Wednesday, January 5, 2011

Cryptic children

So I read all of the backlogged eczema news from the holidays. Quite remarkable: there wasn't anything worth talking about. A trawl of the internet at any given time turns up a host of hits for eczema, 50% of which are "eczema is..." explanations for the lucky people who don't know what eczema is; 45% of which are miracle cures; and 5% of which are Yahoo Answers postings along the lines of "OMG i have exsema on my face so gross what can i do about it." Every few days, you see something interesting. But not over the past two weeks, apparently.

And so today I muse: One of the more difficult things about having a very young child with eczema is that they can't explain what they're feeling. Voov is about 18 months and she's just learning to talk, and a lot of the things she says come out garbled. We think she understands most of what we say-- but her answer to any question is usually "yes." What are we to make of it, then, when she starts writhing and crying when we put CeraVe (unscented moisturizer) on her, and she can't tell us why? We ask "is it cold?" "Yes." "Does it sting?" "Yes." Of course, you get the same answer if you ask if it's warm, or if it smells like roses.

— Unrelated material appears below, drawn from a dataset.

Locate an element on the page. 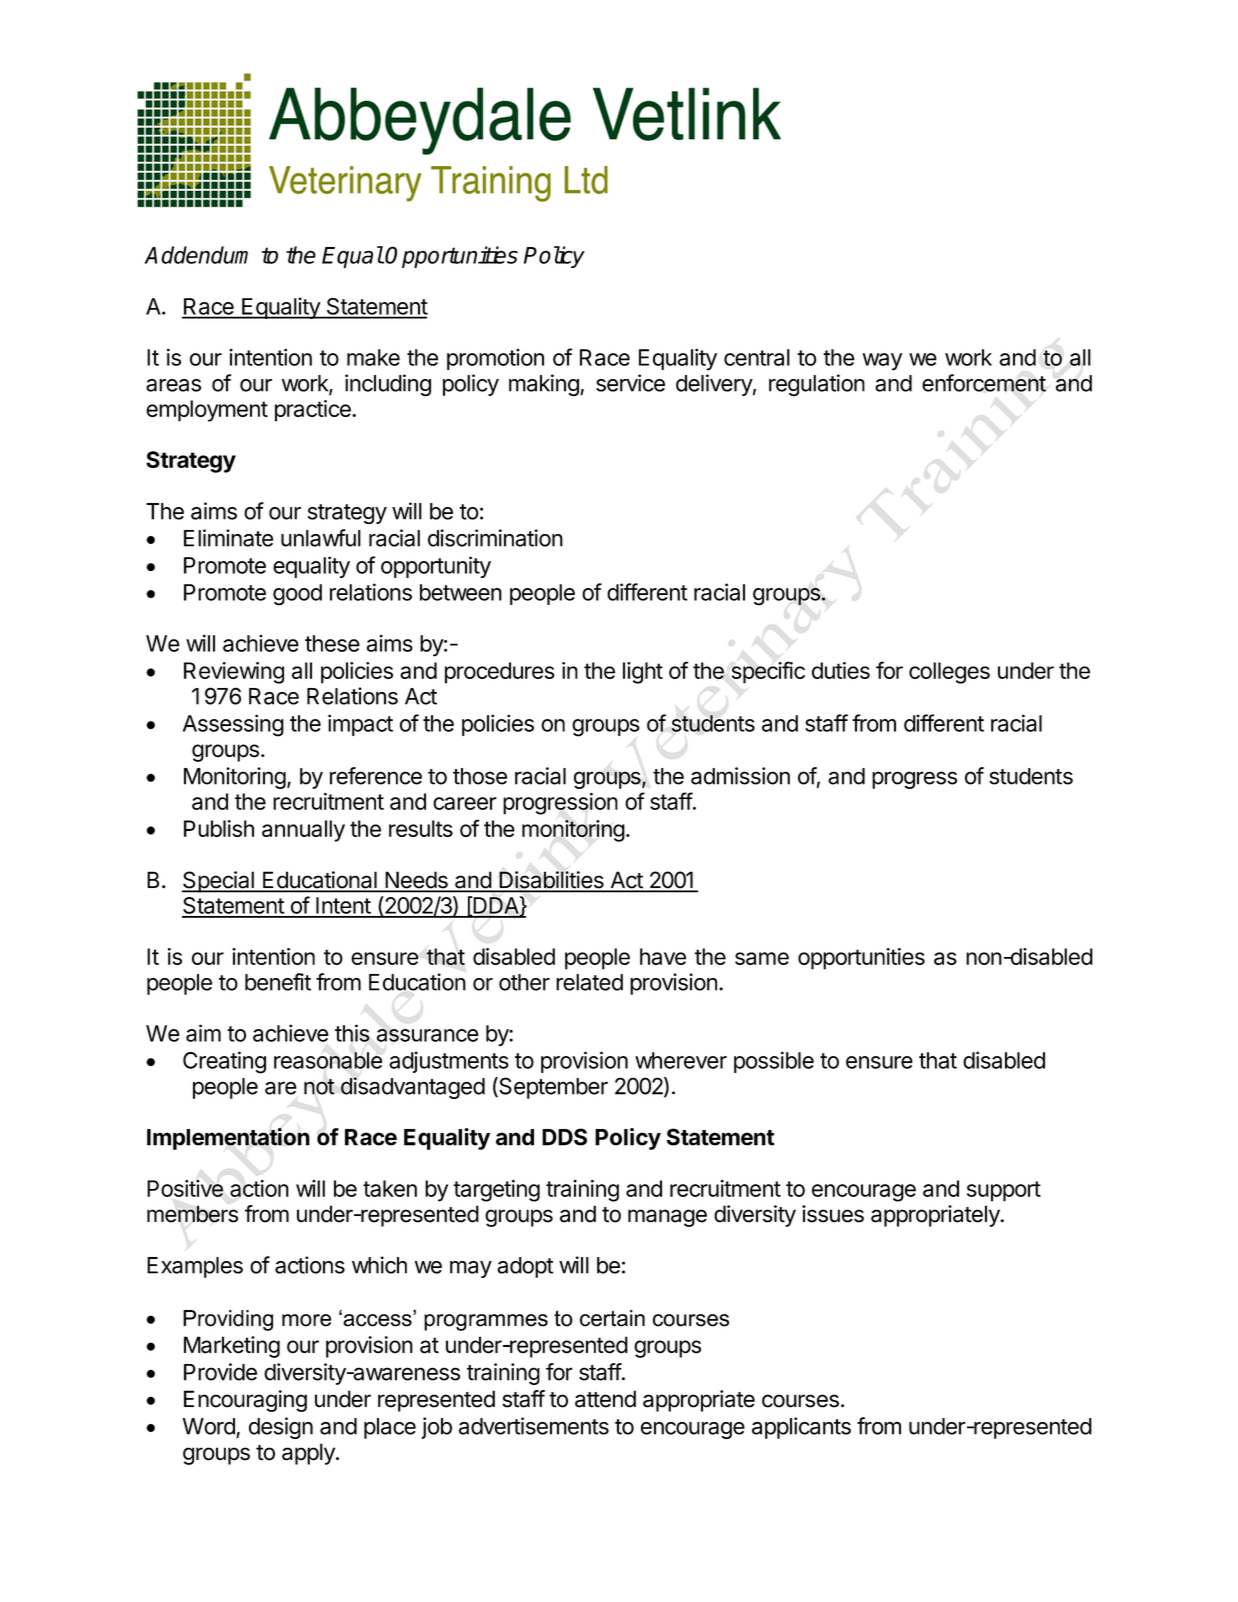  same is located at coordinates (762, 958).
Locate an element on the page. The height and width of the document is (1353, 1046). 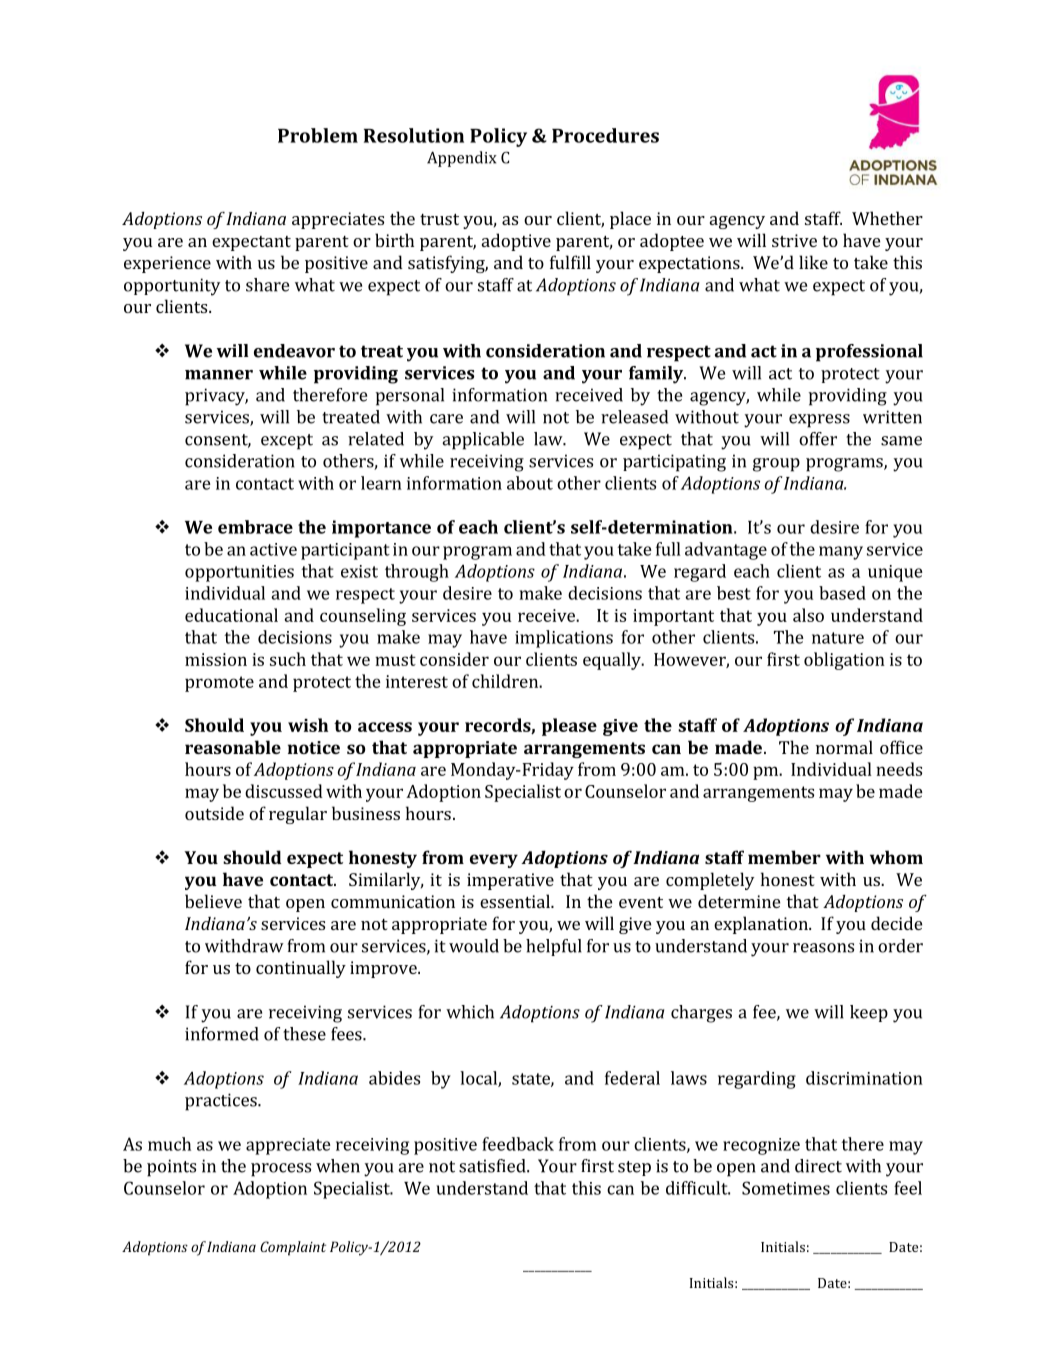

I put the CeraVe on myself, and didn't feel anything. But is her skin the same as mine? It must be much more sensitive. As far as we know, CeraVe is the best thing we could be putting on her, and it doesn't raise any irritation.

Lately, she's been learning how to manipulate us, especially where her brother is concerned. She likes to yell "Shmoop!" in a loud, anguished voice, and enjoys bringing her parents' wrath down like artillery on the competition. Perhaps she likes the attention she gets when she complains about CeraVe. It's hard to tell.


  1. Yes it can be tricky to figure out kids. My son is 4 so he's easier now to understand these days. We use Cera'Ve on his body and Epiceram on his couple of trouble spots (eyes, ears, and privates.) When he has a flare cream does seem to bother him on his trouble spots, but it's just for a few seconds. The benefit still outweighs the initial sting in my mind so we continue to use it.

  2. I bet treating young children for doctors is a lot like treating animals for veterinarians. Hidden B is a vet-- I should ask her opinion!